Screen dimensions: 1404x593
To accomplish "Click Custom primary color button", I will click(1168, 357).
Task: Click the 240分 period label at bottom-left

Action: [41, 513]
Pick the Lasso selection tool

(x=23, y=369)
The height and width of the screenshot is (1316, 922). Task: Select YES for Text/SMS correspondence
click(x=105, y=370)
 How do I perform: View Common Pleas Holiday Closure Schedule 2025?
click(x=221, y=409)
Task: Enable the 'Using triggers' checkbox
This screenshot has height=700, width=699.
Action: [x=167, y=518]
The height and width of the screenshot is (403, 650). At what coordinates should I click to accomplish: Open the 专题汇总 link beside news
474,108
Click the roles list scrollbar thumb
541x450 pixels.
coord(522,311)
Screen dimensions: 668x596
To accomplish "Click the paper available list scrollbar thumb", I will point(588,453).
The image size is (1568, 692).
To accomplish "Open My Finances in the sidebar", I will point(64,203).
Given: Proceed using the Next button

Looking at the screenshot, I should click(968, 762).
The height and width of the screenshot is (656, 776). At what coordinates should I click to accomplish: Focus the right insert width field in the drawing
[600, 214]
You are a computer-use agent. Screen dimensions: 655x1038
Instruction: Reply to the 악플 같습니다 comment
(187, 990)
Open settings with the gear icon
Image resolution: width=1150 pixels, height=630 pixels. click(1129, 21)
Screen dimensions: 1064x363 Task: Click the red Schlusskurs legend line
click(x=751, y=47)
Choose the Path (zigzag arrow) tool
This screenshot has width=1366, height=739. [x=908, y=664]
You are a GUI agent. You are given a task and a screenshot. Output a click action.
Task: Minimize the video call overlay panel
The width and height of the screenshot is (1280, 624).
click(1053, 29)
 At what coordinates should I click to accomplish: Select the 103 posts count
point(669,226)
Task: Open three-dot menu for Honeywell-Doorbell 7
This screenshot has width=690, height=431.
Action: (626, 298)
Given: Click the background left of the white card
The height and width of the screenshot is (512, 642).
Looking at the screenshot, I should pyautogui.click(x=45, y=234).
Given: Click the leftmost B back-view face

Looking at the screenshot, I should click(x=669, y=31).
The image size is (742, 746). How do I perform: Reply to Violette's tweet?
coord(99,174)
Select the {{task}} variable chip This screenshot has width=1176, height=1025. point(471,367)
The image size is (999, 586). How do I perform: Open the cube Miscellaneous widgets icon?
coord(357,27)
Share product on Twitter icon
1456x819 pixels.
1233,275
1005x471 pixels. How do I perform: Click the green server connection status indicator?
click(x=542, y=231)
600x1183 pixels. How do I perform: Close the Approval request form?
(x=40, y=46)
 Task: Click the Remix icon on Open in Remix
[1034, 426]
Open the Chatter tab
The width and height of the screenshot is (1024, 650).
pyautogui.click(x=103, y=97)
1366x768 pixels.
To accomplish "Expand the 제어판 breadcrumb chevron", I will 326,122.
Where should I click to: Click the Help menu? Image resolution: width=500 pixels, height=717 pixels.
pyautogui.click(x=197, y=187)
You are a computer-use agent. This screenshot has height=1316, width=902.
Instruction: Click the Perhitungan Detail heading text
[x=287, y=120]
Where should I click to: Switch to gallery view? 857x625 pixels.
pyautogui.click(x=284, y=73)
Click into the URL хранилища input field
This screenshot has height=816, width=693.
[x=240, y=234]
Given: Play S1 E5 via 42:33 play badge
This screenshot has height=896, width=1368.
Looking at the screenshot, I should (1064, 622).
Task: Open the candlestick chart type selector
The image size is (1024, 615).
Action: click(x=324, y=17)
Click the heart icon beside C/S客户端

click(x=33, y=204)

=-=-=

◆ **Work to complete**:
Retype the whole of the listing. Nothing may be altered or omitted.

◆ **Result below**:
Screen dimensions: 1404x593
To accomplish "Click Custom primary color button", I will click(1168, 357).
Task: Click the 240分 period label at bottom-left

Action: [41, 513]
Pick the Lasso selection tool

(x=23, y=369)
The height and width of the screenshot is (1316, 922). Task: Select YES for Text/SMS correspondence
click(x=105, y=370)
 How do I perform: View Common Pleas Holiday Closure Schedule 2025?
click(x=221, y=409)
Task: Enable the 'Using triggers' checkbox
This screenshot has height=700, width=699.
Action: [x=167, y=518]
The height and width of the screenshot is (403, 650). At what coordinates should I click to accomplish: Open the 专题汇总 link beside news
474,108
Click the roles list scrollbar thumb
541x450 pixels.
coord(522,311)
Screen dimensions: 668x596
To accomplish "Click the paper available list scrollbar thumb", I will point(588,453).
The image size is (1568, 692).
To accomplish "Open My Finances in the sidebar", I will point(64,203).
Given: Proceed using the Next button

Looking at the screenshot, I should click(968, 762).
The height and width of the screenshot is (656, 776). At what coordinates should I click to accomplish: Focus the right insert width field in the drawing
[600, 214]
You are a computer-use agent. Screen dimensions: 655x1038
Instruction: Reply to the 악플 같습니다 comment
(187, 990)
Open settings with the gear icon
Image resolution: width=1150 pixels, height=630 pixels. click(1129, 21)
Screen dimensions: 1064x363 Task: Click the red Schlusskurs legend line
click(x=751, y=47)
Choose the Path (zigzag arrow) tool
This screenshot has width=1366, height=739. [x=908, y=664]
You are a GUI agent. You are given a task and a screenshot. Output a click action.
Task: Minimize the video call overlay panel
The width and height of the screenshot is (1280, 624).
click(1053, 29)
 At what coordinates should I click to accomplish: Select the 103 posts count
point(669,226)
Task: Open three-dot menu for Honeywell-Doorbell 7
This screenshot has width=690, height=431.
Action: (626, 298)
Given: Click the background left of the white card
The height and width of the screenshot is (512, 642).
Looking at the screenshot, I should pyautogui.click(x=45, y=234).
Given: Click the leftmost B back-view face

Looking at the screenshot, I should click(x=669, y=31).
The image size is (742, 746). How do I perform: Reply to Violette's tweet?
coord(99,174)
Select the {{task}} variable chip This screenshot has width=1176, height=1025. point(471,367)
The image size is (999, 586). How do I perform: Open the cube Miscellaneous widgets icon?
coord(357,27)
Share product on Twitter icon
1456x819 pixels.
1233,275
1005x471 pixels. How do I perform: Click the green server connection status indicator?
click(x=542, y=231)
600x1183 pixels. How do I perform: Close the Approval request form?
(x=40, y=46)
 Task: Click the Remix icon on Open in Remix
[1034, 426]
Open the Chatter tab
The width and height of the screenshot is (1024, 650).
pyautogui.click(x=103, y=97)
1366x768 pixels.
To accomplish "Expand the 제어판 breadcrumb chevron", I will 326,122.
Where should I click to: Click the Help menu? Image resolution: width=500 pixels, height=717 pixels.
pyautogui.click(x=197, y=187)
You are a computer-use agent. This screenshot has height=1316, width=902.
Instruction: Click the Perhitungan Detail heading text
[x=287, y=120]
Where should I click to: Switch to gallery view? 857x625 pixels.
pyautogui.click(x=284, y=73)
Click into the URL хранилища input field
This screenshot has height=816, width=693.
[x=240, y=234]
Given: Play S1 E5 via 42:33 play badge
This screenshot has height=896, width=1368.
Looking at the screenshot, I should (1064, 622).
Task: Open the candlestick chart type selector
The image size is (1024, 615).
Action: click(x=324, y=17)
Click the heart icon beside C/S客户端

click(x=33, y=204)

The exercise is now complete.